Let us return, though, to the virtues which I mentioned at the beginning of this book, and which have been themes in the subsequent chapters. I hope that I have shown how clarity of thinking, precision of expression, and rigour of argumentation came to be regarded as central virtues in analytic philosophy, and justified my own belief that they are indeed virtues. I have also sought to illustrate how analytic philosophy is conceptually creative, something that deserves more recognition. When one looks back at the history of analytic philosophy, one realizes just how intellectually fruitful its conceptual innovations have been. Systematic work has also been done, from Frege’s and Russell’s logicist project to contemporary theories of meaning. But analytic philosophy also lends itself to more piecemeal contributions, such as in analysing specific concepts or reconstructing or criticizing particular arguments. A wide range of conceptual and logical tools have now been developed to assist the analytic philosopher’s work, and what is first used in one domain has been applied in other fields.

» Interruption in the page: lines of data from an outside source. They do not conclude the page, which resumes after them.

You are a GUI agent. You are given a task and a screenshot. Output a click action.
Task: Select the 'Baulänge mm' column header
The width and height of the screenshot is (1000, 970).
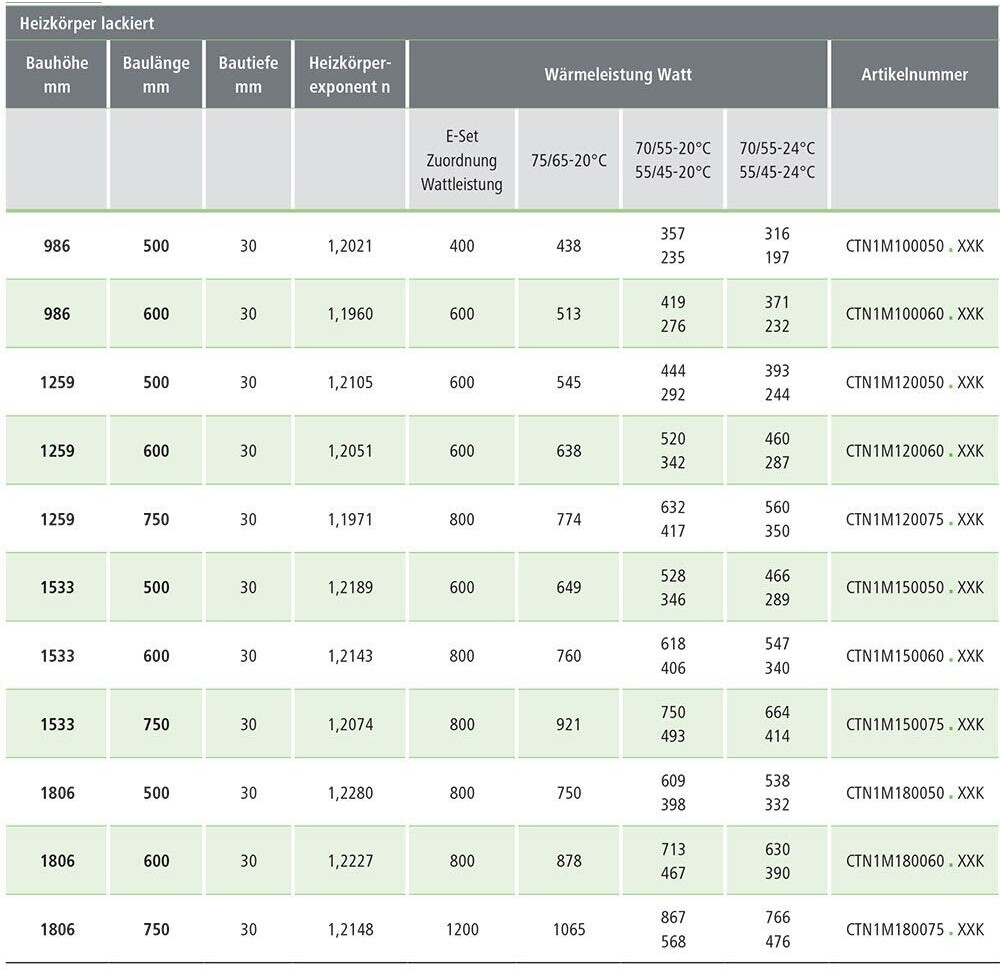pos(156,75)
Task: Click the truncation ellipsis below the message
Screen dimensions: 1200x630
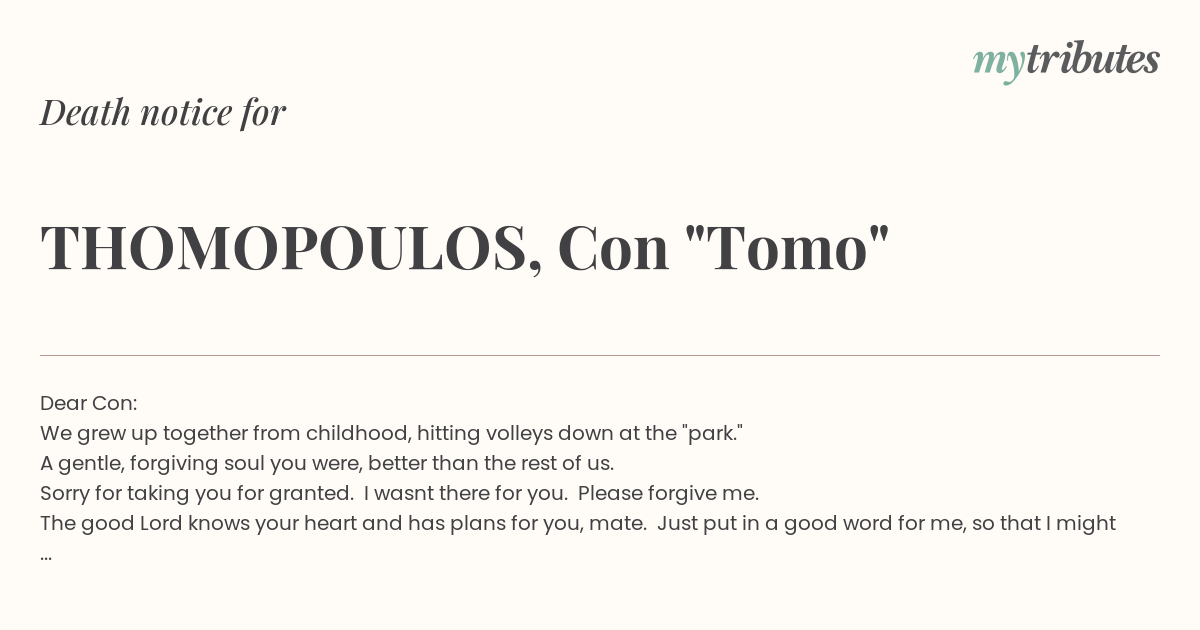Action: [x=46, y=554]
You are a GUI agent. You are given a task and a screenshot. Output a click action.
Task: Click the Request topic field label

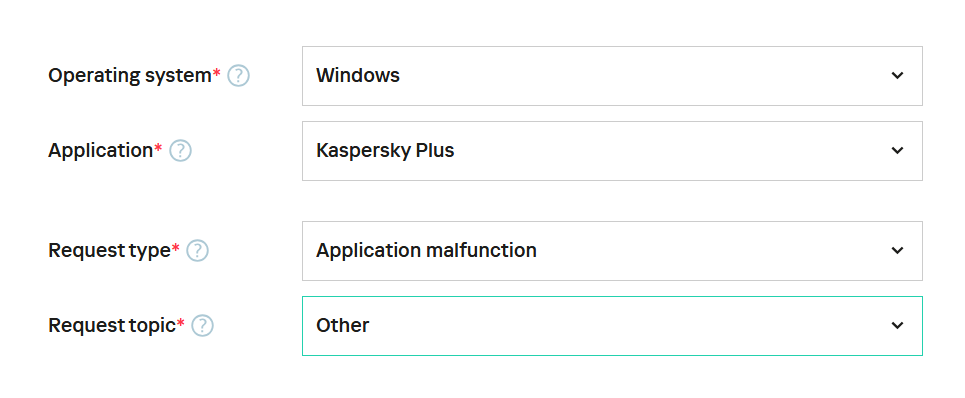pyautogui.click(x=112, y=326)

In recent years, analytic philosophers, at least in some quarters, have become more historically self-conscious and increasingly willing to engage in dialogue with other philosophical traditions, p. 114from ancient Chinese philosophy to French deconstruction, and these developments are to be welcomed. As I have indicated, analytic philosophy has also ramified into all areas of philosophy, from logic and philosophy of mathematics to theology and critical thinking, and there is exciting work being done, drawing on, refining, and enlarging its methodological toolbox. The future of analytic philosophy is clear, even if its precise nature and contours are a matter of argument.